Both trauma and infection cause a rise in body temperature, white blood cell count, acute phase proteins, fluid and sodium retention and negative nitrogen balance. This phenomenon is often described as "acute phase response" or "systemic inflammatory response syndrome" to denote a coordinated systemic response to significant tissue injury and/or microbial invasion. It is generally agreed that the acute phase response is mediated through the interaction of cytokine and neuroendocrine pathways. Tumor Necrosis Factor-alpha (TNF-alpha) and interleukin-6 (IL-6) are two of the major key cytokines involved in the generation of acute phase response. Interleukin-6 are consistently found in septic, trauma and post-operative patients and correlated well with the severity of sepsis or injury. IL-6 is responsible for the fever and metabolic changes in the acute phase. In addition to IL-6, TNF-alpha was proved to be the mediator that orchestrates the hemodynamic and tissue injury in septic shock. TNF-alpha destroys endothelial cells and induces disseminated intravascular coagulation, fluid shift, shock, multiple organ system failure and death.

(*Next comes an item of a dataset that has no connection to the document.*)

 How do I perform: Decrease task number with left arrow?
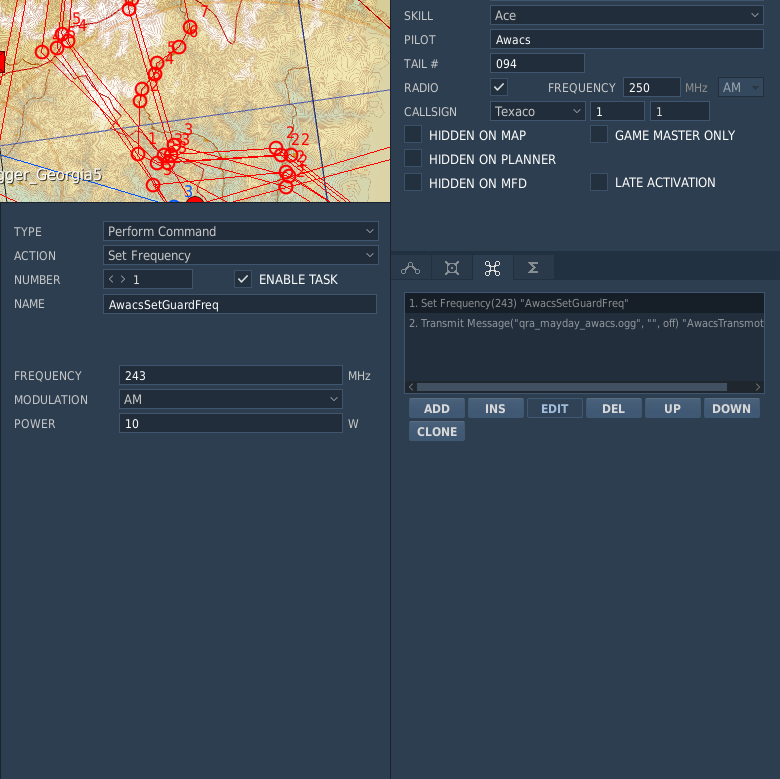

On many clinical occasions, both infection and trauma may happen simultaneously on the same patient. Our study demonstrated that operation on the infected patients would cause a synergistic effect on both TNF-alpha and IL-6 levels. The pulse increase in TNF-alpha and the persistent elevation of IL-6 were responsible for the post-operative unstable clinical condition in the infected patients. Should we block the cytokine signal and inflammatory response that appear to be harmful? Animal studies have shown that the septic shock to endotoxin challenge can be prevented by pretreatment with monoclonal antibody against TNF-alpha. The transcription of TNF-alpha can be blocked with corticosteroid in vivo. The post-operative increase in IL-6 and its related inflammation can be attenuated with corticosteroid, epidural anesthesia and narcotics. However, although blocking the inflammatory response has a beneficial effect of stress free it also eliminates our ability to fight with bacterial infection by lowering our immune response. How to manipulate these cytokines is a question of art more than science.